Here we use reinterpret_cast<type>(value) a lot - this allows us to reinterpret objects in C++ without having to create a new object. This is convenient for this use case but can be dangerous if you are not careful.

# Storage Manager

To offload the responsibility of managing the file from the main BuzzDB class we create a separate storage manager. This will hold all the responsibilities to do with the file and flushing the in-memory versions of the pages to the disk. This manager will constantly have the file open in read/write mode.
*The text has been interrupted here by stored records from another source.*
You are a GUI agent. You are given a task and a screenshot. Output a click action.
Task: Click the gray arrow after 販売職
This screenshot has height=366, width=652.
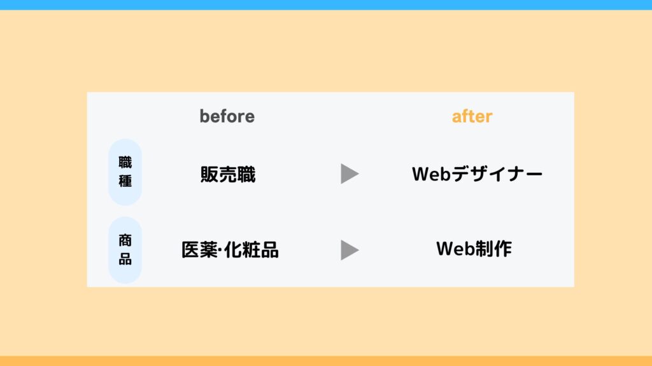[x=350, y=173]
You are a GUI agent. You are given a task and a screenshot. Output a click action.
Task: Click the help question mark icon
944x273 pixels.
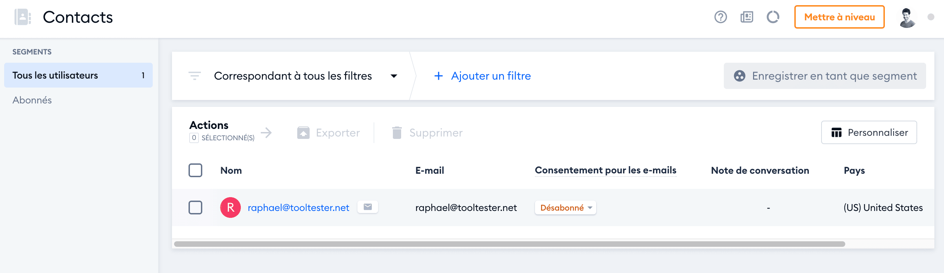coord(720,17)
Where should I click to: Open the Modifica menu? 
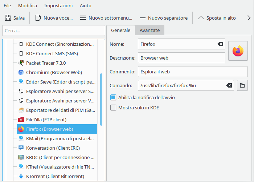coord(28,6)
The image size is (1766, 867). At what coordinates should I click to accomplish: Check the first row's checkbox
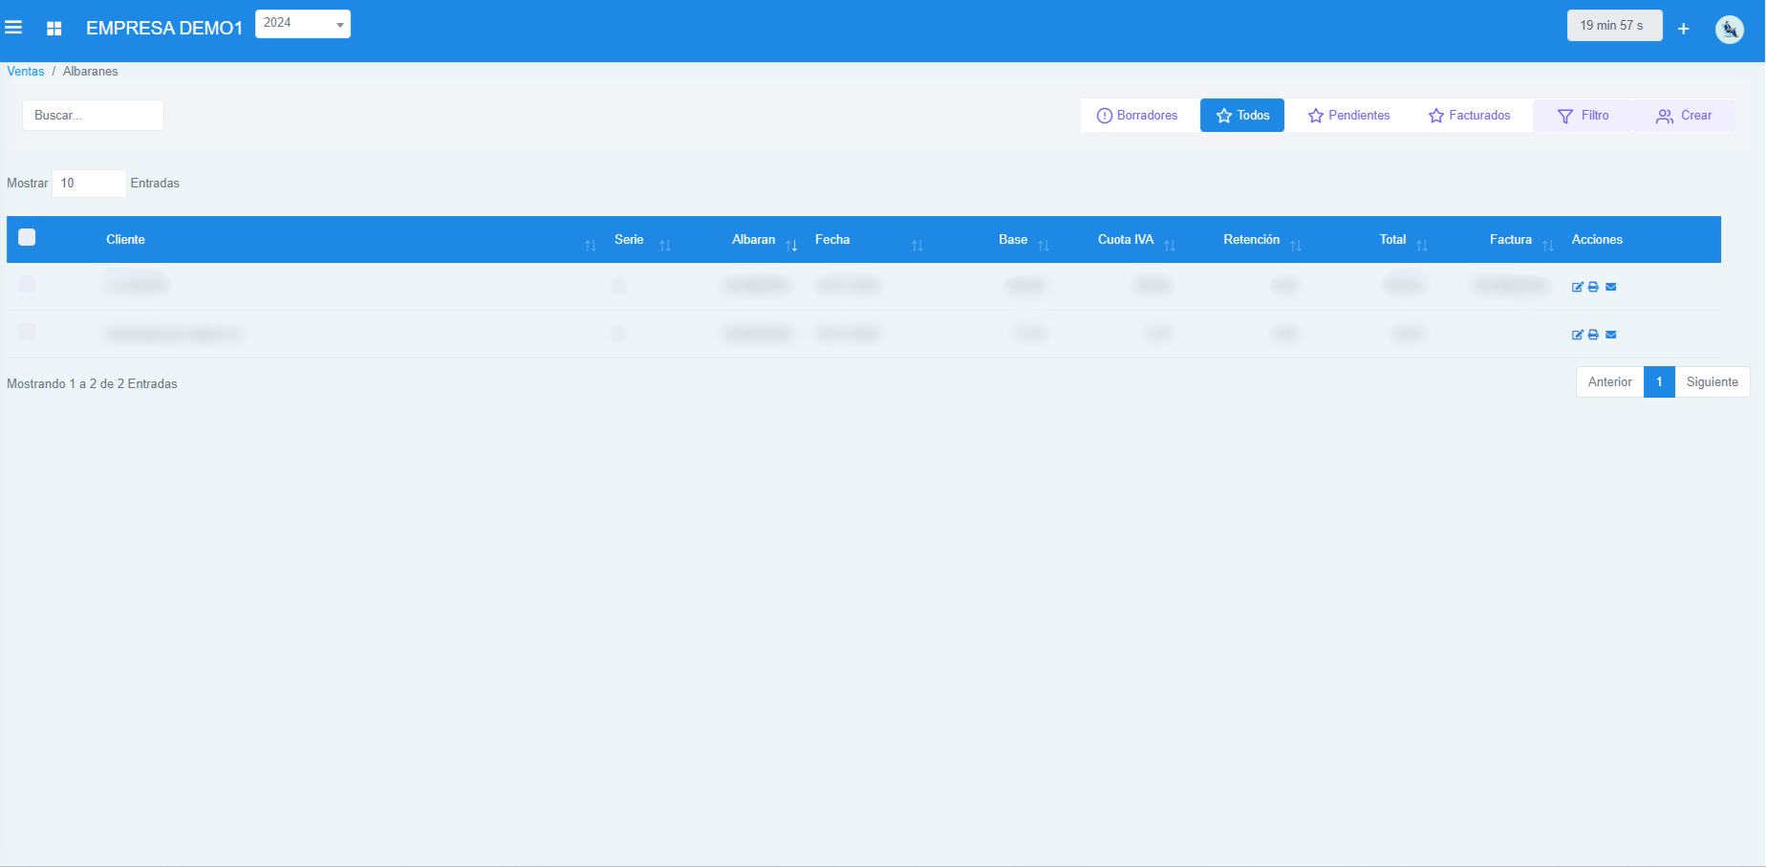[27, 284]
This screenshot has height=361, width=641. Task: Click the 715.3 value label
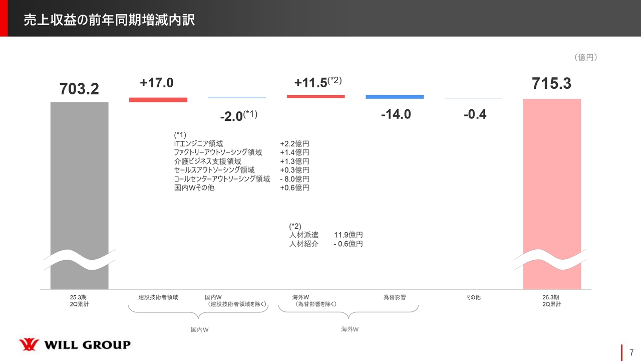coord(552,84)
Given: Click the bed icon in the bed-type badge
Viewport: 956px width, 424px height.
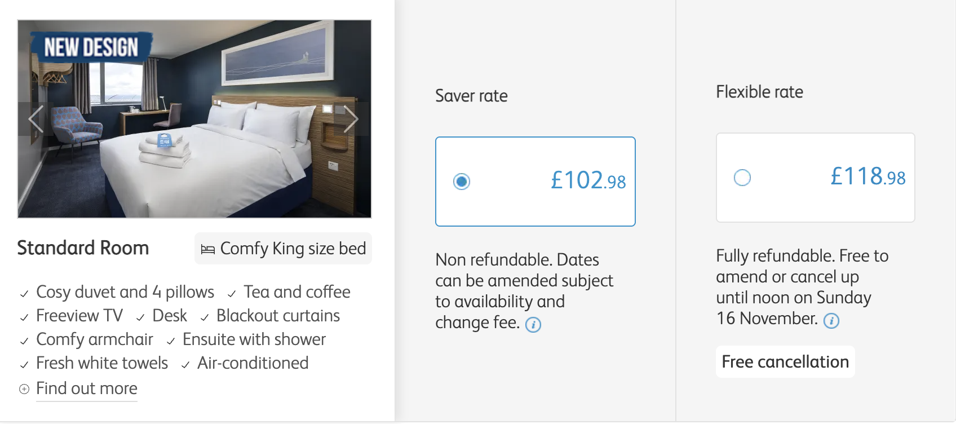Looking at the screenshot, I should pyautogui.click(x=208, y=249).
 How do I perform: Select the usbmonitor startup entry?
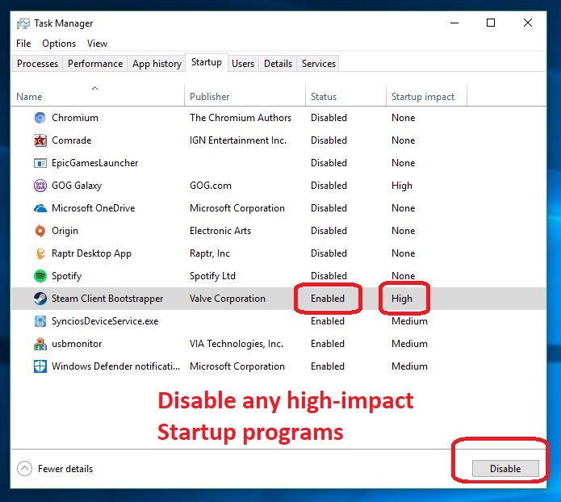click(77, 344)
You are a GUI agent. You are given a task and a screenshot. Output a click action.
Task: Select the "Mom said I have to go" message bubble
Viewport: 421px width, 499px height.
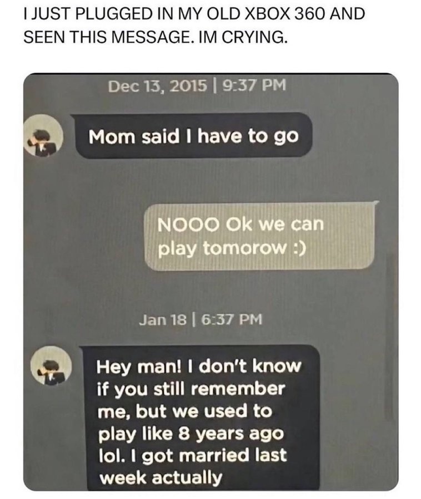pos(193,136)
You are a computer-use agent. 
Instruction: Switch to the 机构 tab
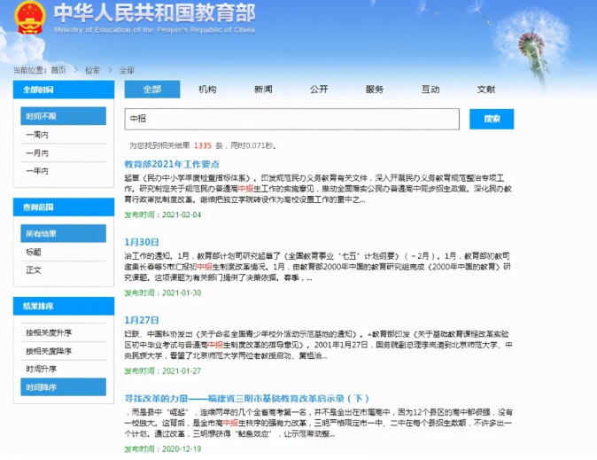[x=207, y=90]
It then can seek the file to write SlottedPages to the correct location - using the max file size to find the offset within the file.

const std::string database_filename = "buzzdb.dat";

class StorageManager {
public:
  std::fstream fileStream;
  size_t num_pages = 0;

  // a vector of Slotted Pages acting as a table
  std::vector<std::unique_ptr<SlottedPage>> pages;

public:
  StorageManager(){
    fileStream.open(database_filename, std::ios::in | std::ios::out);
    if (!fileStream) {
      // If file does not exist, create it
      fileStream.clear(); // Reset the state
      fileStream.open(database_filename, std::ios::binary | std::ios::out);
    }

    fileStream.seekg(0, std::ios::end);
    num_pages = fileStream.tellg() / PAGE_SIZE;

    std::cout << "Num pages: " << num_pages << "\n";

    if(num_pages == 0){
      extend();
    }
    else{
      std::cout << "Loading " << num_pages << " pages \n";

      for (size_t page_itr = 0; page_itr < num_pages; page_itr++) {
        auto page(load(page_itr));
        pages.push_back(std::move(page));
      }
    }

  }

  ~StorageManager() {
    // Not needed but good practice
    if (fileStream.is_open()) {
      fileStream.close();
    }
  }

  // Read a page from disk
  std::unique_ptr<SlottedPage> load(uint16_t page_id) {
    fileStream.seekg(page_id * PAGE_SIZE, std::ios::beg);
    auto page = std::make_unique<SlottedPage>();
    // Read the content of the file into the page
    if(fileStream.read(page->page_data.get(), PAGE_SIZE)){
      std::cout << "Page read successfully from file." << std::endl;
    }
    else{
      std::cerr << "Error: Unable to read data from the file. \n";
      exit(-1);
    }
    return page;
  }

  // Write a page to disk
  void flush(uint16_t page_id) {
    size_t page_offset = page_id * PAGE_SIZE;        

    // Move the write pointer
    fileStream.seekp(page_offset, std::ios::beg);
    fileStream.write(pages[page_id]->page_data.get(), PAGE_SIZE);
    fileStream.flush();
  }

  // Extend database file by one page
  void extend() {
    std::cout << "Extending database file \n";

    // Create a slotted page
    auto empty_slotted_page = std::make_unique<SlottedPage>();

    // Move the write pointer
    fileStream.seekp(0, std::ios::end);

    // Write the page to the file, extending it
    fileStream.write(empty_slotted_page->page_data.get(), PAGE_SIZE);
    fileStream.flush();

    // Update number of pages
    num_pages += 1;

    std::cout << "Loading page \n";

    // Load page into memory
    auto page_itr = num_pages - 1;
    auto page(load(page_itr));
    pages.push_back(std::move(page));
  }

};

We can now use the StorageManager’s API to handle file based interactions - it will also own all the SlottedPages.